The slate has been advertising in what the members hope are sufficiently only LEFT sided local sites , carefully avoiding any "other" alliances, for fear they will be contaminated with what the LA or USA populations as a whole represent and contain. Anyone not angry enough and vinidictive enough need not apply to work with these heavy-duty game players.
For in actual real-live LSB meetings, these are the same people who disrupt, continually dissent and question any and every motion proposed and generally keep all effective work from getting done. Deliberately. They see their role as being rebels and righteously claim that assumed HIGHER STATUS that they have not earned by other work of merit nor for the gain of KPFK or it's sibling stations either.
If the whole P system is cracking and falling down down down, unable to maintain it's buildings, equipment, staff [half are gone already ? ] and work for equality for ALL the peoples...not just those who select themselves as righteous or victims or accusers....then there will be some other kind of 'take over' or 'merger' and a big loss to all will occur.
This is not a prediction, but one scenario that occurs at other non-profit corporations, and Pacifica is one too. This is a concern that is never mentioned. Those who demand to be leaders are not necessarily experienced or equipped to be managers that effect positive results on such a grand scale as this one is.
Better to limp towards the next fully developed plan of action that will save these unsual radio stations than to be crumbling because the angry ambitious accusers of any current & past managements are not
able to take on the heavy real-work roles that is needed.
Easy to win a measly little election where none of the LSB are representing anyone but their tiny group cohorts.
Easy to accuse others and malign those who have worked to assist improving the condition of KPFK and Pacifica, and other stations.
EAsy to write words, as this is done here too, but how much more strenuous and difficult to do the daily practical actions to prevent failures from continually occuring.
And they have. And they may still, If this mean spirited group of candidates has won many seats.
We fear for our station and it's demise. But we will all be there silently standing to help bury it then. RIP KPFK. maybe.....
a major disappointment.
I contributed to the new transmitter
I gave to the station in the course of time $200 for a hope of a new voice.
And found the likes of Masters, still parroting the government script. My he forever kiss my ass.
They don't even carry gun n butter or taking aim. They are irrelevant
I do believe Leslie is a threat to this stasis and needs to 'promote herself' as this is what the opposition is doing with hidden funding. As yet unaddressed.
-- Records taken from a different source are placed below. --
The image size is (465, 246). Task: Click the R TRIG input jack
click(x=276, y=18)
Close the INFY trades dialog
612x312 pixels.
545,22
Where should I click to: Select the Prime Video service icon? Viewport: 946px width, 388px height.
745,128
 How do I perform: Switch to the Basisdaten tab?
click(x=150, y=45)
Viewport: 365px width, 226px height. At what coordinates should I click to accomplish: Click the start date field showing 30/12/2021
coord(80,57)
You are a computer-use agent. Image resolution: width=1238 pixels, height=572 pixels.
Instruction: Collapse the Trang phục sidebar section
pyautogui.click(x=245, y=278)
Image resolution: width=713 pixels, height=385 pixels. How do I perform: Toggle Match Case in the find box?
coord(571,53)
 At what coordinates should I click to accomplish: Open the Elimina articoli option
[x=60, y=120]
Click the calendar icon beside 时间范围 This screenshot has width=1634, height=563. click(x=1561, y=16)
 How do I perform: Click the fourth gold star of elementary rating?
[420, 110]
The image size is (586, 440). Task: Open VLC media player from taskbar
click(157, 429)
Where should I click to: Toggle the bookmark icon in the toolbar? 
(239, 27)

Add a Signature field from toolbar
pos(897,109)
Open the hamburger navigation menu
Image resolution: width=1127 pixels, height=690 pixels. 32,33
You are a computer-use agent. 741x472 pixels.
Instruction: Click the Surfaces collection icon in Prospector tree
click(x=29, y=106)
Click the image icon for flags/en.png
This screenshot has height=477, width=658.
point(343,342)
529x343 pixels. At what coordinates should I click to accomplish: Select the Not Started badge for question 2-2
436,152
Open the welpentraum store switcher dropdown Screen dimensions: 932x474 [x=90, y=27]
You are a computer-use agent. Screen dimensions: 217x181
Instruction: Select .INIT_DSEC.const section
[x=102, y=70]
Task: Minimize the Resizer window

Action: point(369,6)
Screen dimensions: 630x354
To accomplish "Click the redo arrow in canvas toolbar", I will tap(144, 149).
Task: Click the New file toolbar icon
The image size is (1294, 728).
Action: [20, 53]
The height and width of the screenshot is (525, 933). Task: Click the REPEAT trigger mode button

I found KPFK a few years ago and listen whenever possible. I tell all I can about itIn or about it and promote it any way I can. However, in June 2009 or thereabouts I realized I was not hearing from Mumia A. Jamaal any more. A loss, to be sure. Then I heard Jerry Quickley had been fired. To me, he was fantastic, with humor, street smarts and just plain smarts. Fired? Are you kidding? I also heard Ian Masters discussing, openly, nutcases and would be revolutionaries, with a certain edge to it. I am not happy. No way can I agree with Jerry Quickley's firing and alatho' I love Masters' interviews, I am not inaterestaed in hearing him every day. He is not funny in the way Quickley was and Quickley was a great fundraiser on air. I believe this new group is off base. KPFK will have a committed group of supporters with more progressive programming. Get Mumia back! What's KPFK gonna sell if it just becomes another NPR? Thank you for your work!